··· Document text ···
Enterprise Data Simulator - CRM (Salesforce)¶

Screenshots

To capture additional screenshots of the simulator UI, run the Playwright script: python3 docs/simulators/capture-simulator-screenshots.py

Overview¶

The SFDC (Salesforce) Simulator replaces the live PostgreSQL Foreign Data Wrapper (FDW) connection to Salesforce with an in-memory data store backed by S3 dumps. This allows the NexusAI platform to query Salesforce CRM data (Accounts, Leads, Opportunities, Contacts, and custom objects) during development and testing without a live Salesforce org or a PostgreSQL FDW extension.

Key capabilities:

Loads a complete snapshot of Salesforce FDW tables from S3 into memory
Implements the same FDWDiscoveryService and FDWQueryService interfaces as the real FDW, so consuming code works unchanged
Supports filtering, sorting, pagination, and column selection on in-memory data
Can dump fresh data from a live FDW runtime to S3 for later use
Mode can be toggled between Simulator and Real at runtime via the UI or API

Architecture¶

Real Mode vs Simulator Mode¶

The platform uses SFDC_SIMULATOR_ENABLED (and the SSM parameter /nexus-ai/{env}/sfdc/enabled) to decide how FDW queries are served. When the simulator is enabled, fdw_api.configure() injects the SFDCSimulatorService in place of the real PostgreSQL FDW services.
···
_Written problem 1:_ Rewrite the Salesforce simulator documentation starting at "Real Mode vs" and ending at "PostgreSQL FDW services.", with "injects" replaced by "registers".
_Written problem 2:_
Answer these questions about the Salesforce simulator documentation:
(a) What does the simulator load from S3 into memory?
(b) What command captures additional screenshots of the simulator UI?
(c) Which service does fdw_api.configure() inject when the simulator is enabled?
_Written problem 3:_ Continue the Salesforce simulator documentation from its last sentence.
··· Listing ···
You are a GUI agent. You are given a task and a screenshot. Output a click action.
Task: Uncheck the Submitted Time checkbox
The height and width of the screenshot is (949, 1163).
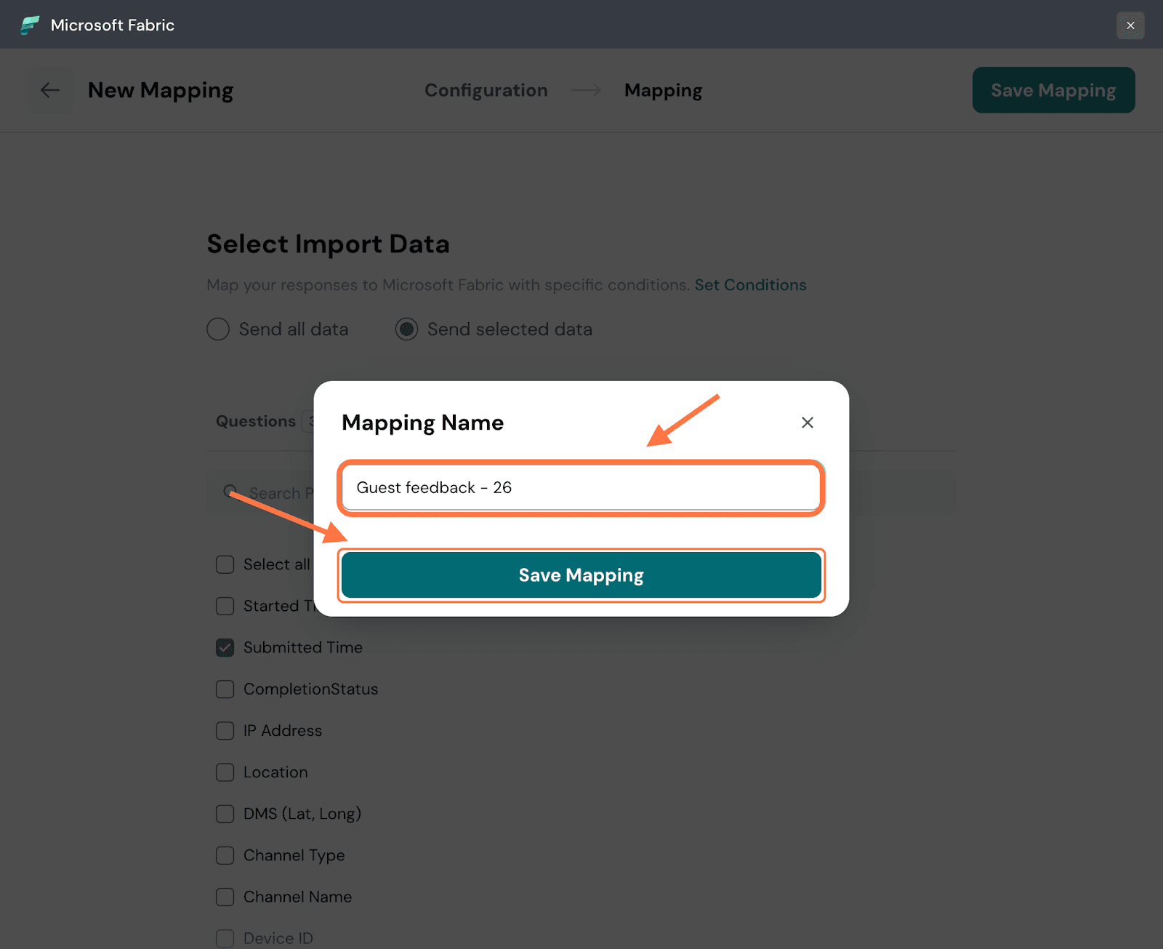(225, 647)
···
··· Listing ···
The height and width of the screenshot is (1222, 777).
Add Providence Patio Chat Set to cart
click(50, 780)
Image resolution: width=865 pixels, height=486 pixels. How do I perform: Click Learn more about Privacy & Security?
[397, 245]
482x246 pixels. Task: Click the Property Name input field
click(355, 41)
···
_Task response 1:_
Real Mode vs Simulator Mode¶

The platform uses SFDC_SIMULATOR_ENABLED (and the SSM parameter /nexus-ai/{env}/sfdc/enabled) to decide how FDW queries are served. When the simulator is enabled, fdw_api.configure() registers the SFDCSimulatorService in place of the real PostgreSQL FDW services.

_Task response 2:_
(a) A complete snapshot of Salesforce FDW tables.
(b) python3 docs/simulators/capture-simulator-screenshots.py
(c) The SFDCSimulatorService.

_Task response 3:_
flowchart TB
    subgraph realMode [Real Mode]
        AppR[NexusAI Backend]
        FDW_API_R[FDW API Router]
        Discovery_R[FDWDiscoveryService]
        Query_R[FDWQueryService]
        PG[(PostgreSQL\nwith FDW extension)]
        SFDC_R[Salesforce API]

        AppR --> FDW_API_R
        FDW_API_R --> Discovery_R
        FDW_API_R --> Query_R
        Discovery_R --> PG
        Query_R --> PG
        PG -->|Foreign Tables| SFDC_R
    end

    subgraph simMode [Simulator Mode]
        AppS[NexusAI Backend]
        FDW_API_S[FDW API Router]
        SimService[SFDCSimulatorService\nin-memory dicts]
        S3[(S3 Bucket\nsfdc-simulator)]

        AppS --> FDW_API_S
        FDW_API_S --> SimService
        SimService -->|load_from_s3| S3
    end

Interface Compatibility¶

The SFDCSimulatorService implements the same method signatures as the real services:

Interface	Methods	Description
`FDWDiscoveryService`	`list_foreign_servers()`, `list_foreign_tables()`, `get_table_columns()`, `refresh_cache()`	Schema discovery (servers, tables, columns)
`FDWQueryService`	`execute_query()`	Data queries with filters, sorting, pagination

This means no code changes are required in any FDW consumer -- the swap is transparent.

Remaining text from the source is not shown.